= Problem statement =
Which lines in the records below contain the word "computer"? Copy each one.

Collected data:
================

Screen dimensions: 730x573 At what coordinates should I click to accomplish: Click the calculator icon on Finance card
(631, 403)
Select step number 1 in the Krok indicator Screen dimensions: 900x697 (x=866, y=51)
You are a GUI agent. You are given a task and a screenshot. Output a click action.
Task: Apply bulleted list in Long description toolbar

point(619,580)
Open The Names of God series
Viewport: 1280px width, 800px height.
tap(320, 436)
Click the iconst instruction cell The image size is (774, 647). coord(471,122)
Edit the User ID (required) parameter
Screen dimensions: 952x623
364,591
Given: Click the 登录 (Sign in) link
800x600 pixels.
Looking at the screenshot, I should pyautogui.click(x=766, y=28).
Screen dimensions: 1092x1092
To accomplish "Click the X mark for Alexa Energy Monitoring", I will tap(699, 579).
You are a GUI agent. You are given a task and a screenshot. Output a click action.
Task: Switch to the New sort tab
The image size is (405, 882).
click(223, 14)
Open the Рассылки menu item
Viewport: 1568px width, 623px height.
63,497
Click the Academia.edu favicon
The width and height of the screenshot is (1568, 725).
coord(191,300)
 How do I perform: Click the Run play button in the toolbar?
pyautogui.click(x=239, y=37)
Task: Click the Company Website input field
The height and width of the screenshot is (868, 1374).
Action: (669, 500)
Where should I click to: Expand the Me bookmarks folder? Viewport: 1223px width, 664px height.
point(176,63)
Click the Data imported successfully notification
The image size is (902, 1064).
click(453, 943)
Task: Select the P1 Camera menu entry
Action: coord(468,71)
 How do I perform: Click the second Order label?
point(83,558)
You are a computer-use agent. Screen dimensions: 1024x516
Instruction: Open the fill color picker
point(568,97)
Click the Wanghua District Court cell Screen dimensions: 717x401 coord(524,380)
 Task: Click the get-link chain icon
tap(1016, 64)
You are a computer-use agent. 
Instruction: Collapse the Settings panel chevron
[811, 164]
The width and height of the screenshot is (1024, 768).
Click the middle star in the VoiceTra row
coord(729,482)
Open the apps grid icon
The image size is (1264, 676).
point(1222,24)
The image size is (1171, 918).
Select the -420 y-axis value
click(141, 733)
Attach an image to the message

================

= Exercise result =
You are a computer-use agent. Screen dimensions: 1024x516
You are a computer-use agent. 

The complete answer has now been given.